──────── EXTRACTED INFORMATION ────────

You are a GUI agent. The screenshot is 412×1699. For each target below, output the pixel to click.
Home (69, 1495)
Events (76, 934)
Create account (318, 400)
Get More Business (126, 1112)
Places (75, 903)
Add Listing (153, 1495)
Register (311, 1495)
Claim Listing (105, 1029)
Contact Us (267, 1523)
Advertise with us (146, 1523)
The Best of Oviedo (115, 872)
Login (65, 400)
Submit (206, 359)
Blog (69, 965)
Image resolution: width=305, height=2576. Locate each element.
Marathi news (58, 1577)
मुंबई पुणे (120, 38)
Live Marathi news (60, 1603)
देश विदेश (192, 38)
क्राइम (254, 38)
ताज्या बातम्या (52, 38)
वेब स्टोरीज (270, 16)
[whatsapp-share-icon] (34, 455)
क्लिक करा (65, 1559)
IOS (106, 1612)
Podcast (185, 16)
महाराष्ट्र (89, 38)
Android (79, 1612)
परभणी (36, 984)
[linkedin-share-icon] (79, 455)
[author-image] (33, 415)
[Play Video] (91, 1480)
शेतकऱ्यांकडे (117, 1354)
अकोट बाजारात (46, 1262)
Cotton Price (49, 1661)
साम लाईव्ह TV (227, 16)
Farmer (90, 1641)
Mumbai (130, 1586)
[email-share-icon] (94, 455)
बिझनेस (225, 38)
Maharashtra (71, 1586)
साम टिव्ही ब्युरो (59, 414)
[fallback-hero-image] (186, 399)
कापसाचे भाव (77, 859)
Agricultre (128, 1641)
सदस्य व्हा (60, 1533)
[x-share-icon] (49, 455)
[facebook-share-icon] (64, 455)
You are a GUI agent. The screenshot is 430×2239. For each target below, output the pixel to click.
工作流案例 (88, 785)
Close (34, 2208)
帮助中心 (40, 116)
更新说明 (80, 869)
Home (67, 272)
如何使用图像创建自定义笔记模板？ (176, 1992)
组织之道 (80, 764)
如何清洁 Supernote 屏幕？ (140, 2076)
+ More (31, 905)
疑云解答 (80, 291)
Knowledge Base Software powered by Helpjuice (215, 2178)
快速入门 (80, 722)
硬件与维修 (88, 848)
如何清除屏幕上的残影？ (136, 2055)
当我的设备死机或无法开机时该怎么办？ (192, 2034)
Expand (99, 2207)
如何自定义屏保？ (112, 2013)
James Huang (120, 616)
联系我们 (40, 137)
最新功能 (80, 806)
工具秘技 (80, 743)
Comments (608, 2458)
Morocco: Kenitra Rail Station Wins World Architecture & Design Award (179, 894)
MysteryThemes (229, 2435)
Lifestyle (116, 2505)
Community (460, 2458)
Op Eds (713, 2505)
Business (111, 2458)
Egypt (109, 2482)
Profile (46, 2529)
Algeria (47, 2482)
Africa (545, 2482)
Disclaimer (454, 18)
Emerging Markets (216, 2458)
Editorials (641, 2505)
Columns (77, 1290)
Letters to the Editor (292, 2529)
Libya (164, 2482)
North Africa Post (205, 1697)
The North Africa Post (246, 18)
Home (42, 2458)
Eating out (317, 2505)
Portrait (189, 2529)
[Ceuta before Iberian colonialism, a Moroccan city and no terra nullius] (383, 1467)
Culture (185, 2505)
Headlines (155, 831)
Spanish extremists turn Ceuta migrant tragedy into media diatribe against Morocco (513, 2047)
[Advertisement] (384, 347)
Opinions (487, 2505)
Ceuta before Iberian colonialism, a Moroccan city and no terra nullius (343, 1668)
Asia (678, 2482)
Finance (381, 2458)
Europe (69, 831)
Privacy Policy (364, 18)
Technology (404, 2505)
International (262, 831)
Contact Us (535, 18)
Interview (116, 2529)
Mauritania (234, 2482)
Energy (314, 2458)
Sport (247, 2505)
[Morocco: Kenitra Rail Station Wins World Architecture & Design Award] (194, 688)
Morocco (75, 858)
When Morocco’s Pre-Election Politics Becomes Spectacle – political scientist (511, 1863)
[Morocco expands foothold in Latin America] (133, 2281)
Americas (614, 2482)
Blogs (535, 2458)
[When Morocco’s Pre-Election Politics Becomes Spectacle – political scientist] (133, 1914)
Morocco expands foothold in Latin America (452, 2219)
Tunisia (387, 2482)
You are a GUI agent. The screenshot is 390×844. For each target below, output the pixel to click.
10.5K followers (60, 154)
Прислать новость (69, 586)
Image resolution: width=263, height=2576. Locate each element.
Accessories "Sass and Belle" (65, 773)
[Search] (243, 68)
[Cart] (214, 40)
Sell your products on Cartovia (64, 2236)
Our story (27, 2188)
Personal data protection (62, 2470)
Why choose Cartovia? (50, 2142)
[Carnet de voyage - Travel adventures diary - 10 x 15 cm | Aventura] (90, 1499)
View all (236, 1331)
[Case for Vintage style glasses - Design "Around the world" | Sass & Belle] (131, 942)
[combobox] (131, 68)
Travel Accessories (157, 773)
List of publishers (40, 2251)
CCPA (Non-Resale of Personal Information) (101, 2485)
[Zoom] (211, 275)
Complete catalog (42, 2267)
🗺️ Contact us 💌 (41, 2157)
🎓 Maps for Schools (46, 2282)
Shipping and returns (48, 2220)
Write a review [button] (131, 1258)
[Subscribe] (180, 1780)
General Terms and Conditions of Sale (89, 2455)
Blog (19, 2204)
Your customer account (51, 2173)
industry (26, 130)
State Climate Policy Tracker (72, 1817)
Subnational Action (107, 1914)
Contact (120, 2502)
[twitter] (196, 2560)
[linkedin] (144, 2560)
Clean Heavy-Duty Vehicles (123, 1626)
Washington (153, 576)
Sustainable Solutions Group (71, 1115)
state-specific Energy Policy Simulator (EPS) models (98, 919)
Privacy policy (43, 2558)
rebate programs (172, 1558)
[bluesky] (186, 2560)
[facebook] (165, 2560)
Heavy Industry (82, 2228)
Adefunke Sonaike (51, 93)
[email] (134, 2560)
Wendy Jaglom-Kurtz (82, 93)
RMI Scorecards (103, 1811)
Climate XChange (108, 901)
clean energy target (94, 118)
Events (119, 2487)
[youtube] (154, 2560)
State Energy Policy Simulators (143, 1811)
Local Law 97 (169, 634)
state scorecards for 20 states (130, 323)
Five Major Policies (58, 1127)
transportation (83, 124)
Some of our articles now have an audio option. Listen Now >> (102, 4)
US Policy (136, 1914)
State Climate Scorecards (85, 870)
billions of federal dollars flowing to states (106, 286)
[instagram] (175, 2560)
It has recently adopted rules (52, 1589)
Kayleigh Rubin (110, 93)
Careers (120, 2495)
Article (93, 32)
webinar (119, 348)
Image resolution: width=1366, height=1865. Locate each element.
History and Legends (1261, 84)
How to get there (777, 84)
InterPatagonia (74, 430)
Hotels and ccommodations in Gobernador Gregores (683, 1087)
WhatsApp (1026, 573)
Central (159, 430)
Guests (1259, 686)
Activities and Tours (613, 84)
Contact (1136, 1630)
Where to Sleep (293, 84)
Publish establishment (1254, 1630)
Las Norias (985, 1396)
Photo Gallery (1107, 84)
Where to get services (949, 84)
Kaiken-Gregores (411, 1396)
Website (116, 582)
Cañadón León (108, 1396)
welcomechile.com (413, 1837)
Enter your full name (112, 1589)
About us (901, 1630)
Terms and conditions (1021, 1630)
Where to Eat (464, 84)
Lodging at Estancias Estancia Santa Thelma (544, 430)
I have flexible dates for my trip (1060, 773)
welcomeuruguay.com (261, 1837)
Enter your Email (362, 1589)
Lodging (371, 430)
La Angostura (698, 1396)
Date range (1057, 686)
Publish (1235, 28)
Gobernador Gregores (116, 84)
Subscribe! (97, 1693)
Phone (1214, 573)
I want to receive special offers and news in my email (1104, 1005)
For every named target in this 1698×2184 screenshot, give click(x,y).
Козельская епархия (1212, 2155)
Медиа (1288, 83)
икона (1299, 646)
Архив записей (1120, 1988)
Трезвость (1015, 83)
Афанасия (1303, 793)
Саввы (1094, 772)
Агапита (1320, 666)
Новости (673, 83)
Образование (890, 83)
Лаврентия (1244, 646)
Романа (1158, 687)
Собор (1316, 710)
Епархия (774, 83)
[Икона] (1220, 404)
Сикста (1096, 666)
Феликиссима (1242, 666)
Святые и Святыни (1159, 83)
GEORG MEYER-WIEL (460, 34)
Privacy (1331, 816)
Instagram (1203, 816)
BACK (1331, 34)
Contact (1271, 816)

────────

• TO DO
Copy each line from the data that features the string "Wins".

• SOLUTION FOR THIS PROBLEM
Morocco: Kenitra Rail Station Wins World Architecture & Design Award (179, 894)
[Morocco: Kenitra Rail Station Wins World Architecture & Design Award] (194, 688)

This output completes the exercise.